La culture et l’éducation influenceront en grande partie son style de gouvernance. Il ne doit pas mentir comme les fifous et dire que l’Algérie de 2024 sera à l’image du Japon ou la Suède. Un président n’est ni un ministre, ni un Premier ministre. Il symbolise la nation. Il doit d’abord penser à ce symbole, à chaque instant de sa vie. C’est ce symbole qui détermine tout. Il doit toujours penser à l’empreinte de son action dans l’histoire de son pays, passée et future.

Il doit avoir un caractère ferme accompagné une grande capacité de travail. Il doit s’habiller de façon exemplaire en lien avec la culture algérienne, s’exprimer dans un arabe et un français sans faute ; parler au moins parfaitement l’anglais et si possible au moins une autre langue étrangère. Pour avoir ces qualités, un candidat à la présidence de la République algérienne ne doit pas avoir été ministre. Ce risque le ramène à des considérations de détail et développe chez lui un complexe d’infériorité. Il ne doit pas représenter les intérêts d’une région précise ou d’un clan préféré mais les intérêts du peuple et du pays tout entier.
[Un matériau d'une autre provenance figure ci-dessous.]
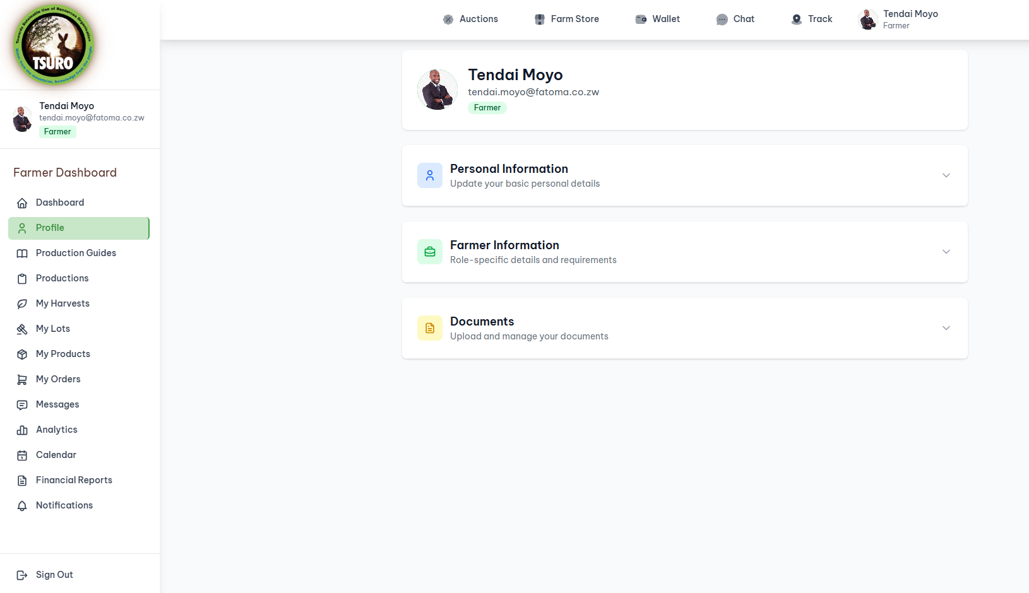Click Sign Out at the bottom
This screenshot has height=593, width=1029.
click(x=54, y=575)
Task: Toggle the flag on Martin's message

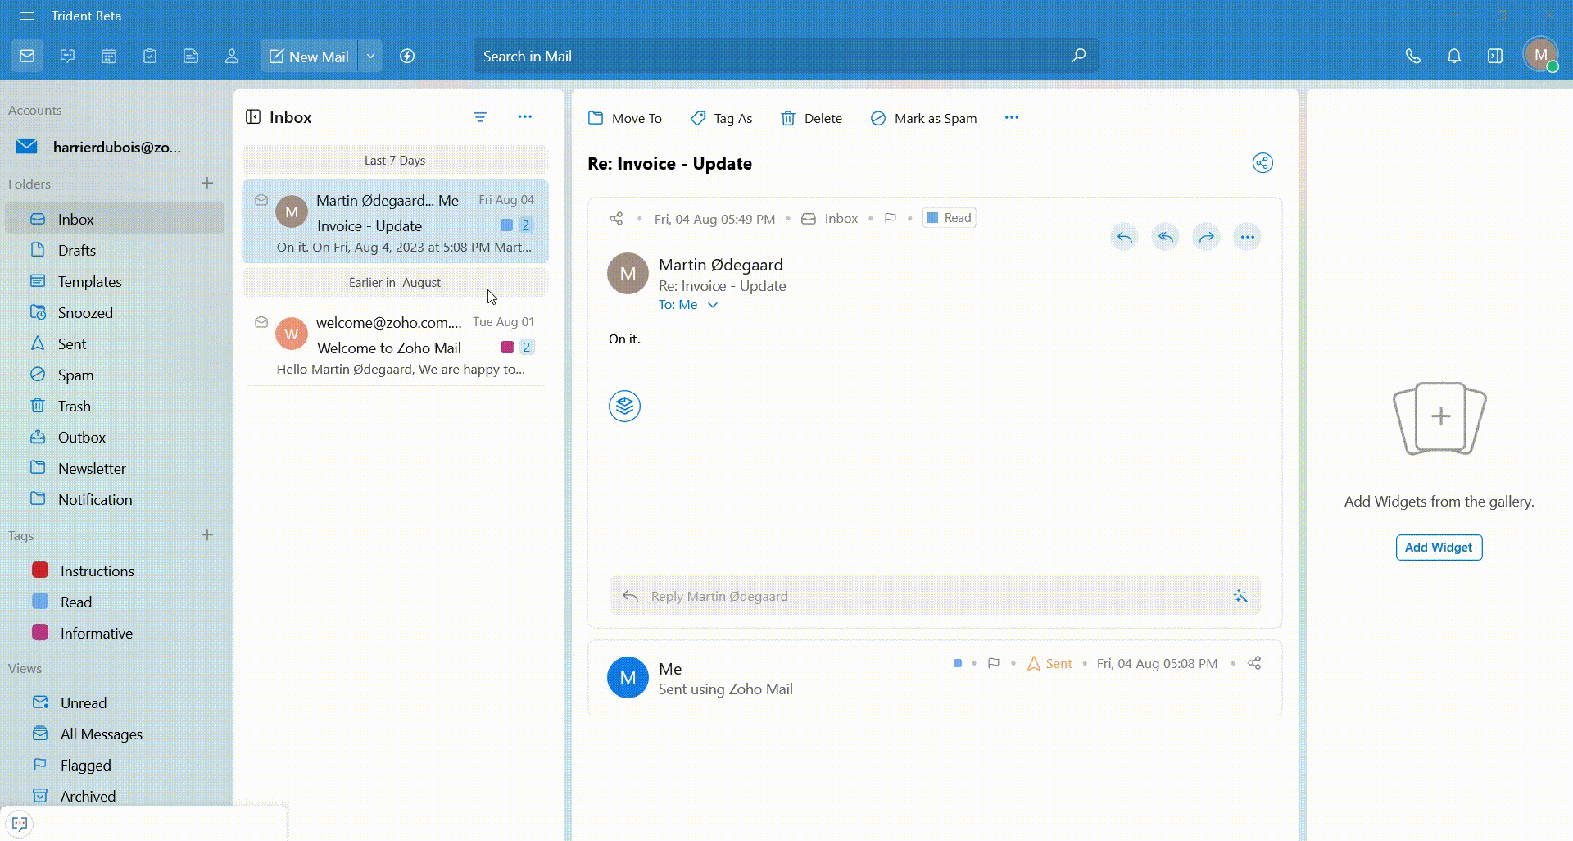Action: (891, 218)
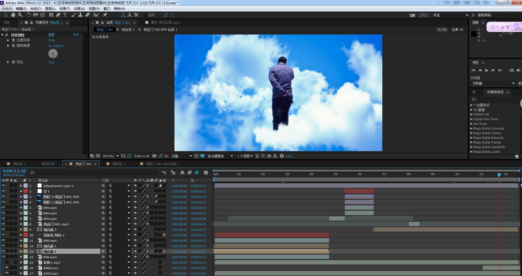Adjust the 擦除角度 angle dial

53,54
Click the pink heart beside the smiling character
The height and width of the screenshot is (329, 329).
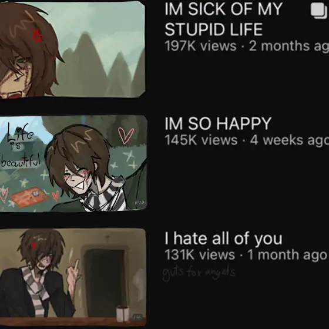(x=126, y=136)
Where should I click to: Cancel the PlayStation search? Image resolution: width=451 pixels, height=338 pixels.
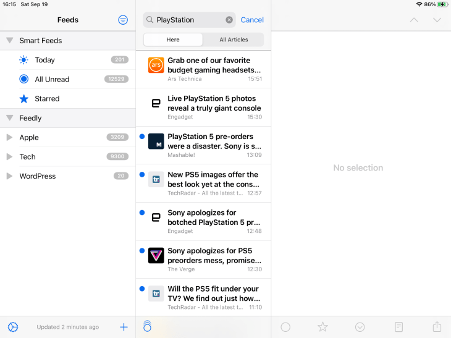pos(252,20)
Le gouverneur d’une nation n’est certainement pas l’individu lambda que nos médias visuels nous proposent. Ce type de président, sans dents, sans maturité politique, sans racines, sans classe qui ne représente en aucun cas le dernier des Algériens.

Les Algériens méritent mieux. Ce type de personnes transforment l’image du pays en une moquerie dans le monde. Ces types de personne et ceux qui les poussent à faire les guignols sont bons pour la gestion d’une écurie dans un système wahwah où n’importe quel farfelu est expert dans la gestion du fumier de ce système.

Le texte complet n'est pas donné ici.